Soon investors may start hearing the old "Sell In May and Go Away" market adage. Wall Street is littered with these axioms and seasonal tendencies. Should you listen? Or, is this just more "noise" in an already noisy trading world?
A Look at the Numbers
Since World War II, the time of year from November 1 to April 30 saw the S&P 500 rise on average by 6.9%, while the period from April 30 to October 31 saw an average increase of 1.4%, says Sam Stovall, managing director at S&P Global Market Intelligence. Baseball fans may want to break that down into a batting average: "The November-April period beat the May-October period 72% of the time," Stovall says. See figure 1 below.
Beyond the mysterious "animal spirits" economists like to talk about when it comes to financial markets, what explanation could there be for this noticeable historical trend? Stovall points squarely to capital inflows, which tend to peak early in the year with pension fund managers adding to holdings, and individual investors investing year-end bonuses and maxing out IRA accounts prior to April 15. Come the summer months, "investors focus more on tans than their portfolios," Stovall adds.
Factors At Play This Year?
Every year has its own unique fundamental macro market drivers and 2016 is no different. JJ Kinahan, chief market strategist at TD Ameritrade, points to the "sell in May adage" and notes: "There have been years that this has worked in the past. This has been such an unusual year some of the trading axioms aren't applicable right now."
The Federal Reserve continues to loom over the stock market with the unwinding of its near zero-interest rate policy and so does a unique presidential campaign, which is causing its own brand of uncertainty in the market. The Fed and election cycle have contributed to significant price swings in the S&P 500. "In the first three months we saw a violent move down and a violent rally back up. Things are moving quickly. There is a lot of nervous trading both to the upside and downside. Even though the VIX is low the intraday moves have been pretty big," Kinahan says.
The old sell in May adage advises investors to walk away from the market this spring, but that also could mean walking away from opportunity. "This has been a year of tough movement, but lots of opportunity. You never want to walk away from opportunity," Kinahan says.
"When volatility has increased it has provided opportunities for both sides of the fence including day traders and longer-term investors. Those who are longer-term investors can buy things at lower levels," Kinahan says.

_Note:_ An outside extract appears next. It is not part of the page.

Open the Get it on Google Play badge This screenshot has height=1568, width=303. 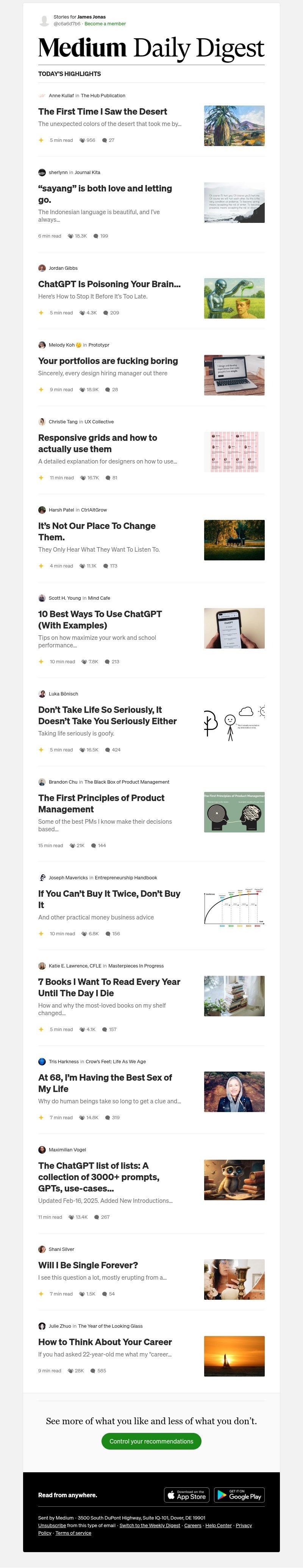(x=239, y=1496)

For traders and investors looking to track volatility, Kinahan suggests checking out an S&P 500 chart with an overlay of the CBOE Market Volatility Index (VIX). See figure 2 below. "This shows how volatility can increase quickly and when it does it offers opportunities for trading types and longer-term investors. Over the last three years we've rallied, we've gone down, we've rallied. The sell-offs have provided opportunities for longer-term traders," Kinahan says.

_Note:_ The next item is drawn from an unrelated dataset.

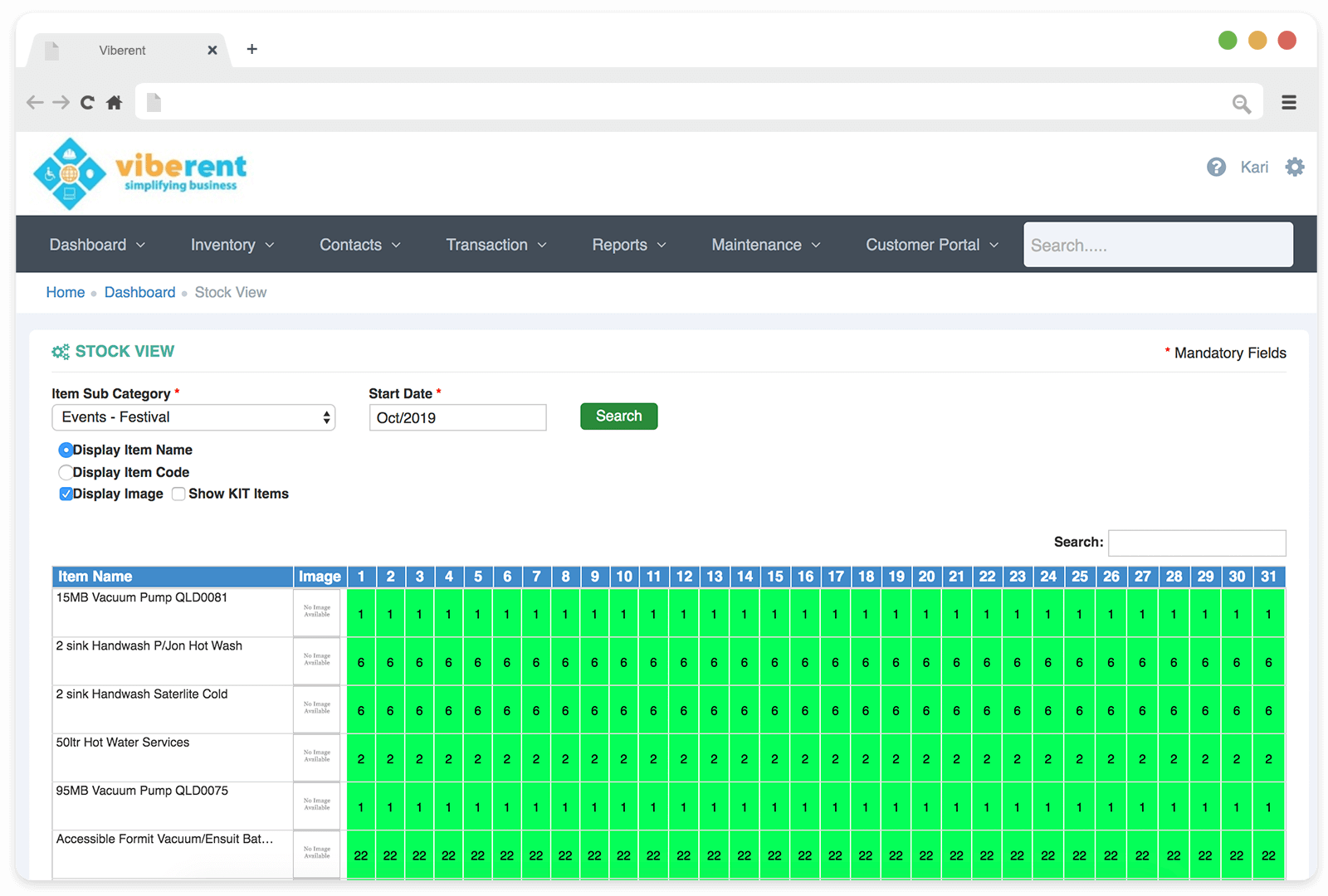Click the browser home icon

115,103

Maybe this year, as the financial news outlets trot out their stories about selling in May, it might be time to put on your blinders, shut out the noise and stay focused on your trading and investing goals.
To create this chart in the thinkorswim platform, click Charts > type “SPX” symbol in symbol box in top-left corner > Click Studies > Quick Studies > Compare With > Custom Symbol > type “VIX”. To switch to a 3-year weekly chart, click the menu that shows “D” next to Style at the top of the page. In the menu select “3Y:W”.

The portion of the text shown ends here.